En tu dolor viajaste nuevamente a Italia después de dos años, fue entonces en la fila esperando la entrada a cine, cuando conociste a mamá.

La cortejaste por tres meses y decidiste traerla para Colombia nuevamente contigo.

¡Qué acertado fuiste!, ella, un diamante inigualable entre los miles de tesoros del mundo. ¡Que bella mujer!, sus ojos aun están tiznados de ojeras por los estragos de la guerra donde hacinada permanecía en un túnel para evitar su cercenación o muerte prematura. De su corazón sólo brota el amor para sus hijos.

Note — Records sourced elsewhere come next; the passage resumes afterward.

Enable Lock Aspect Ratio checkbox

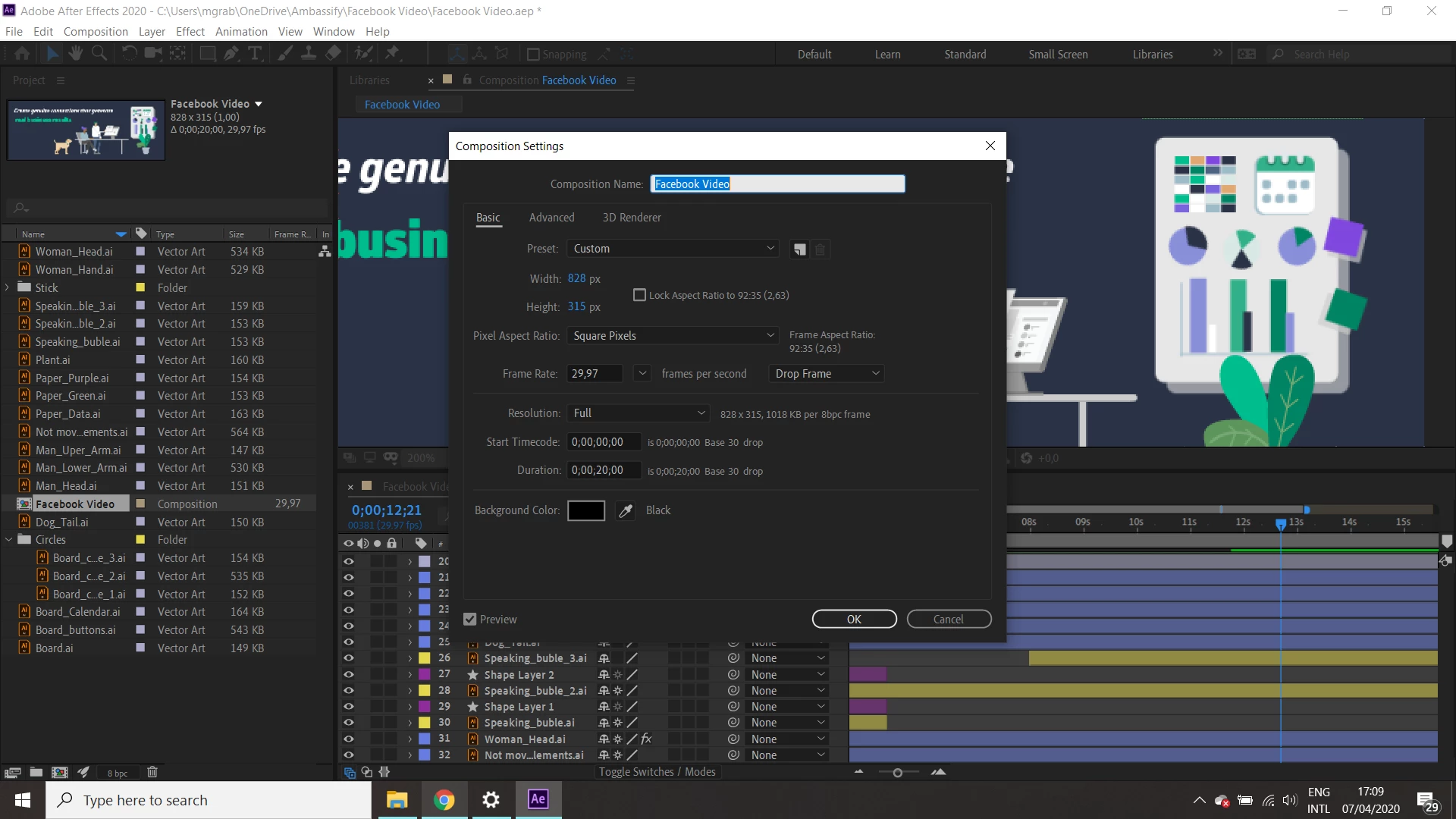[x=639, y=295]
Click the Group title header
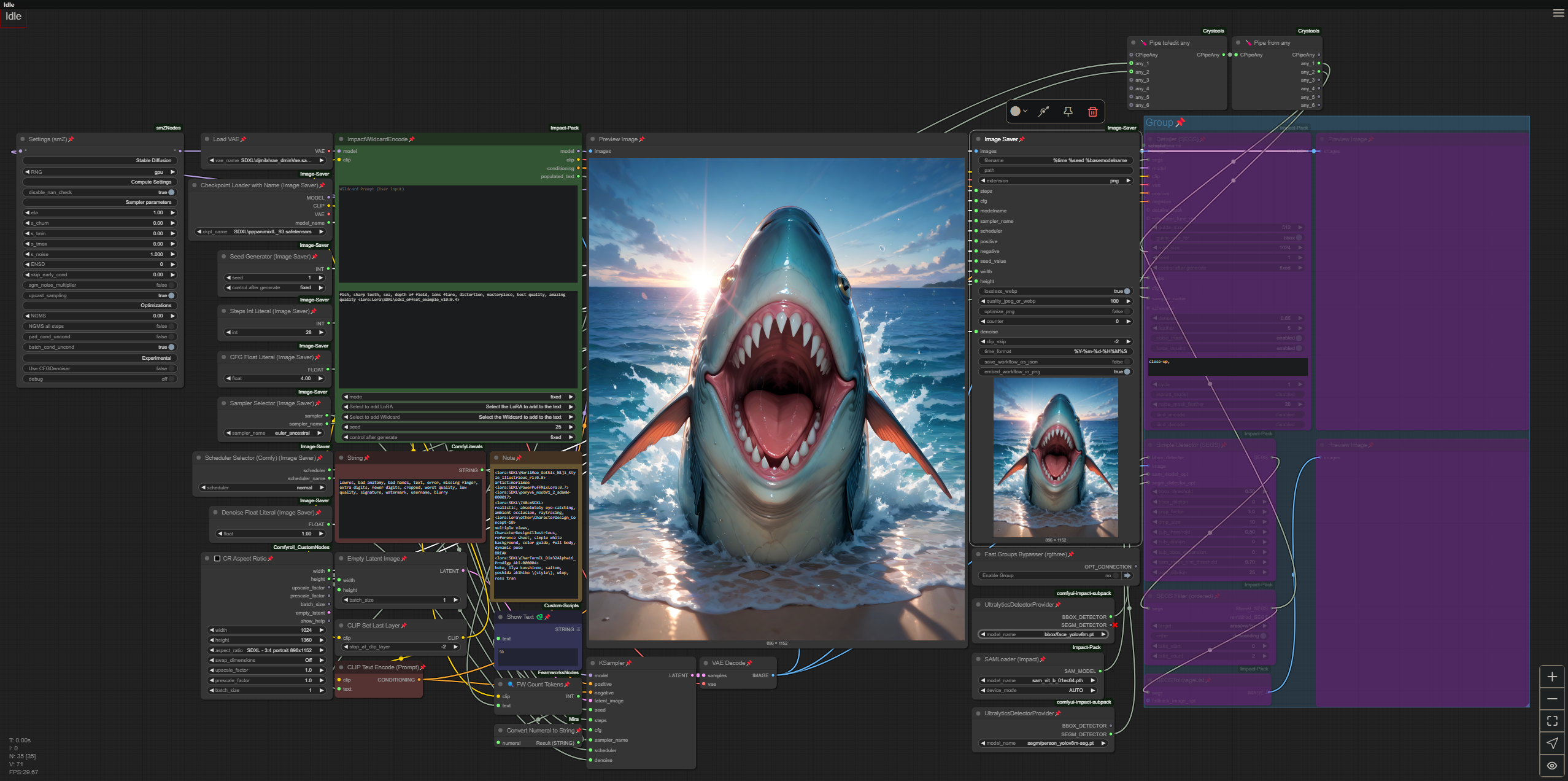This screenshot has width=1568, height=781. 1159,123
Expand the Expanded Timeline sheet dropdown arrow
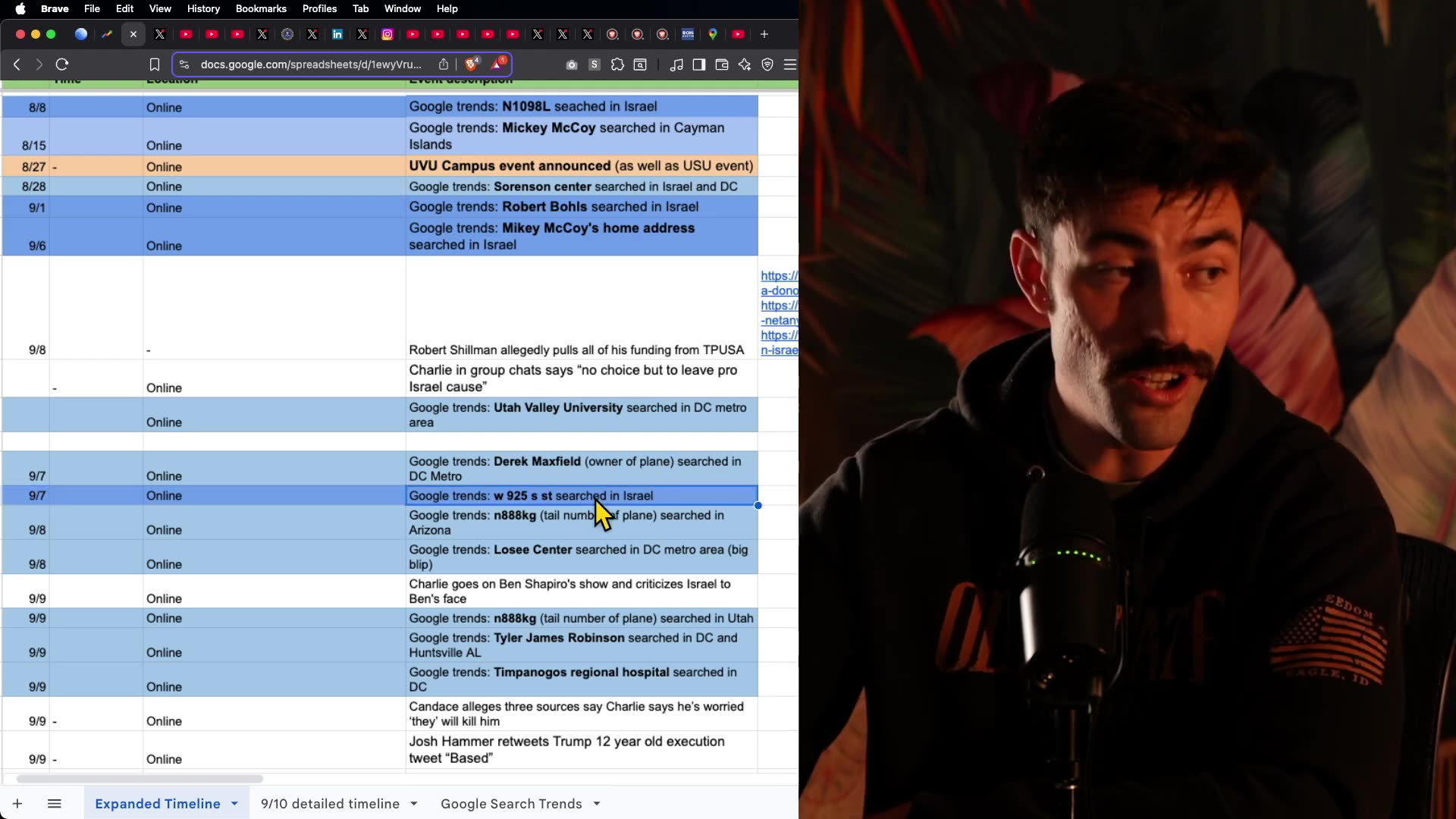Viewport: 1456px width, 819px height. (234, 804)
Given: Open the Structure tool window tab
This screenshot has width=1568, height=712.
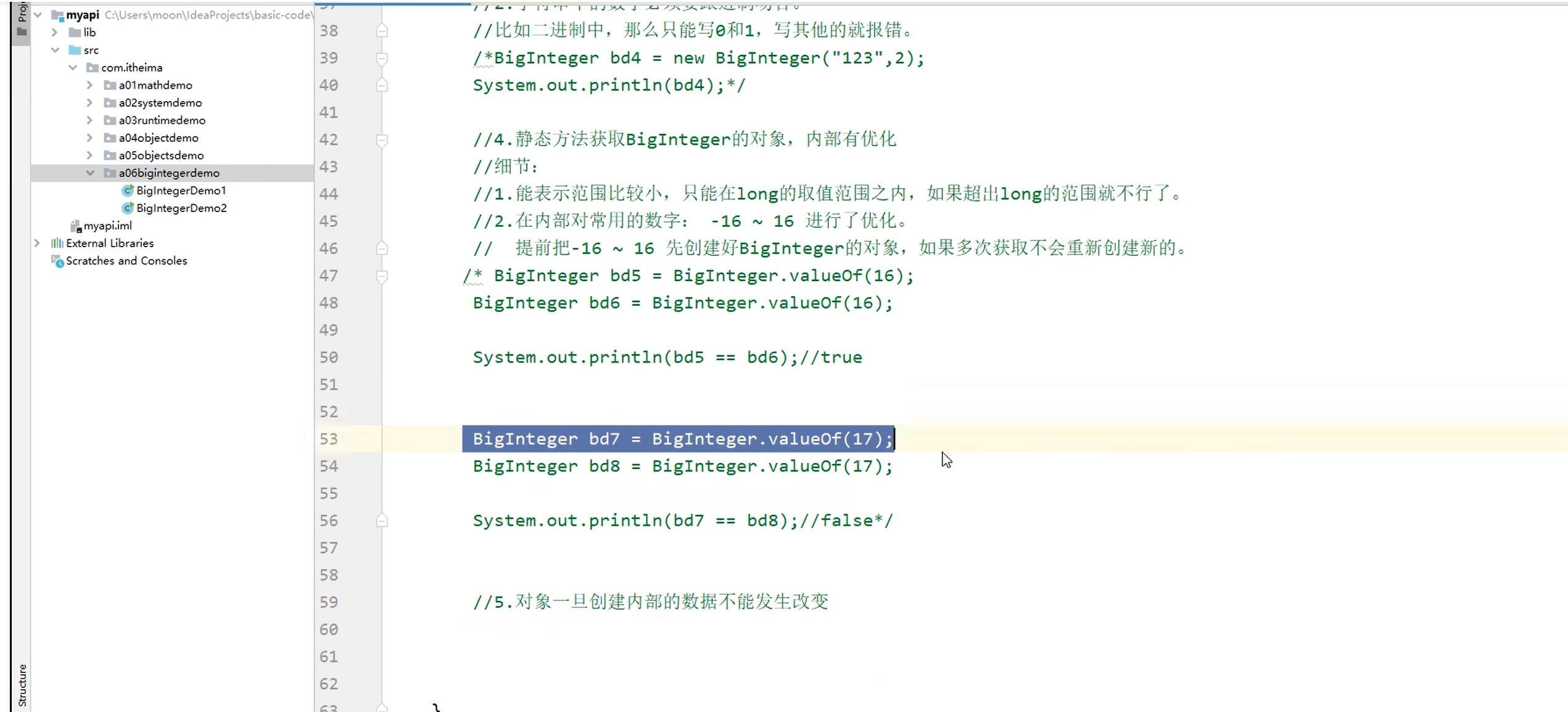Looking at the screenshot, I should (x=22, y=684).
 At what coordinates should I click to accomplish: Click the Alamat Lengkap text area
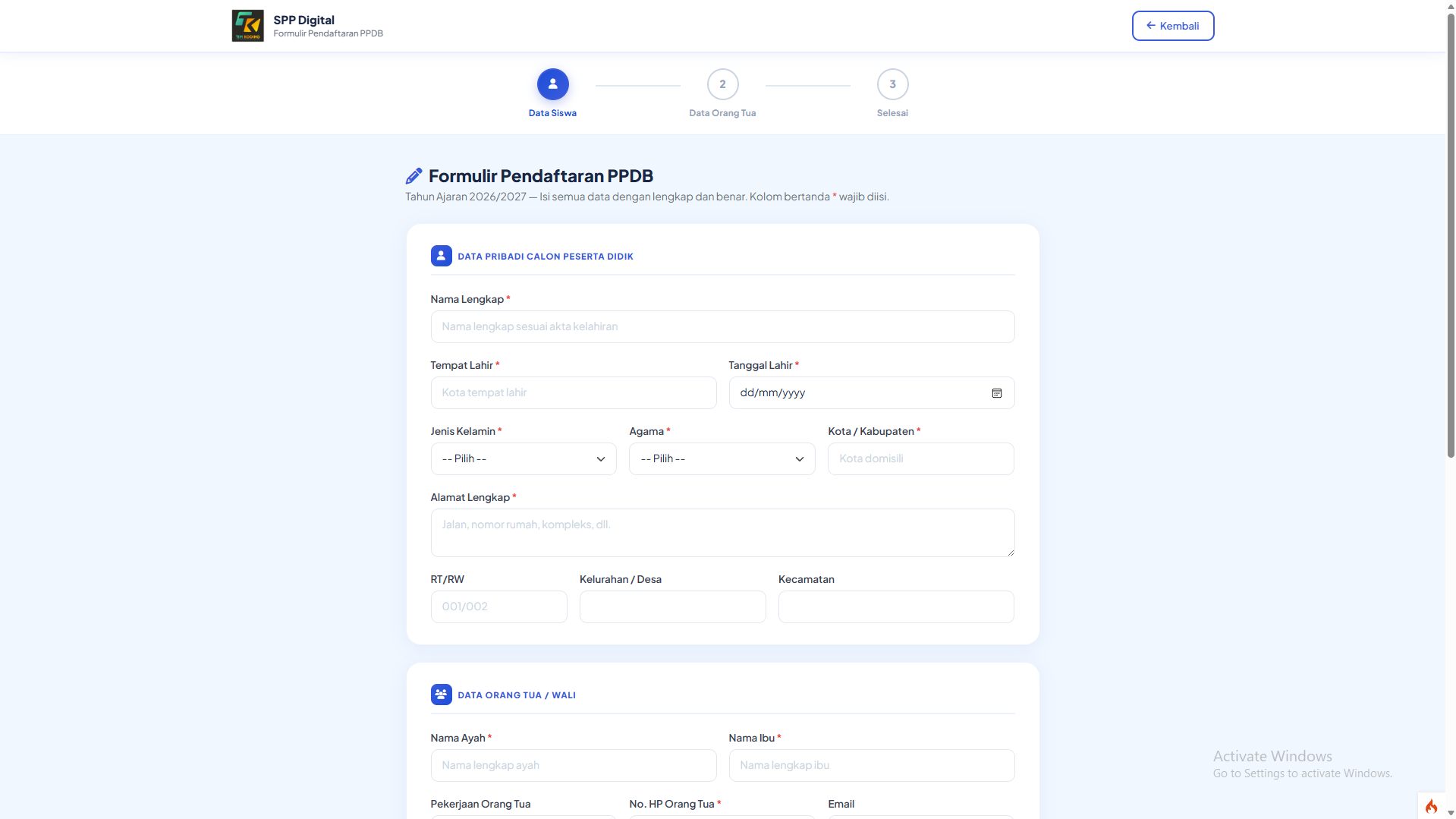tap(722, 531)
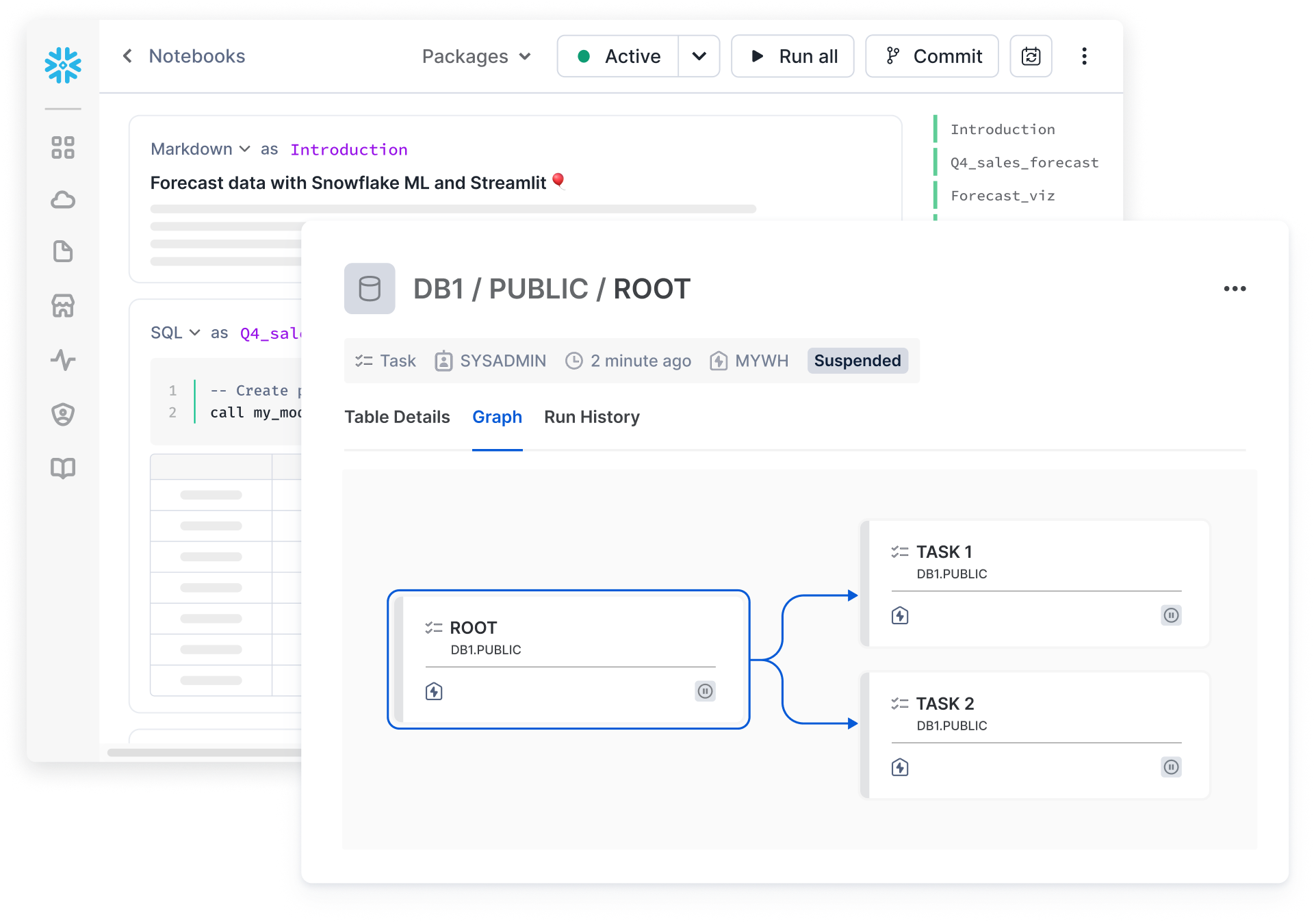
Task: Toggle the pause button on ROOT task
Action: click(x=705, y=691)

Siempre dulce, cariñoso, amable, especial…, así te recuerdo padre, con tu guayabera de lino blanco, tu pañuelo impregnado de colonia “Roger Gallet”, importada de Panamá, tu cabello canoso engominado con brillantina “moroline” que arreglabas cuidadosamente mirándote al espejo con un pequeño peine de dientes muy delgados.

Fuiste elegante, culto, me contabas tantas historias haciendo que mi cabeza se llenara de un mundo fantasioso y mientras lo hacías me quedaba impávida y estática casi sin respiración para no perderme ni un solo detalle de todas esas cosas que me relatabas.

Padre fino, fino en el amor, la dedicación, el respeto y, a pesar de esos años marchitados de incertidumbre y dolor, echaste en saco roto esas vivencias dañinas para forjarte una vida digna que me regaló el placer de tus besos y abrazos los que pude disfrutar por largo tiempo de mi vida hasta el funesto día de tu deceso una tarde gris. Victima de una enfermedad terminal en la que padeciste mucho sufrimiento. El verte sufrir me ha marcado para siempre y me ha dejado con este vació parecido a un cráter de volcán con su lava a punto de erupcionar, al no poder sentir nunca más el amor de esa mirada sosegada, transparente y fulgurante que me protegía a cada paso que daba y me hacia sentir el ser más importante del mundo al contar contigo para todo.

Te amo papá, te amaré por siempre y espero encontrarnos algún día en la eternidad para abrazarnos calidamente y compartir eso gratos momentos que me diste cuando estuvimos unidos.

Hoy después de tantos años de no verte, me encuentro contigo en el deseo y la nostalgia de sentirte físicamente, añoro la alegría de entonces, la ternura que flotaba de tus pasos y gestos, las palabras que zumbaban como moscas en mis oídos y los sueños que juntos soñamos.

Camino mirando al cielo para no olvidar el paraíso, ese lugar de mi infancia en sus nubes de azúcar que tu yo habitamos.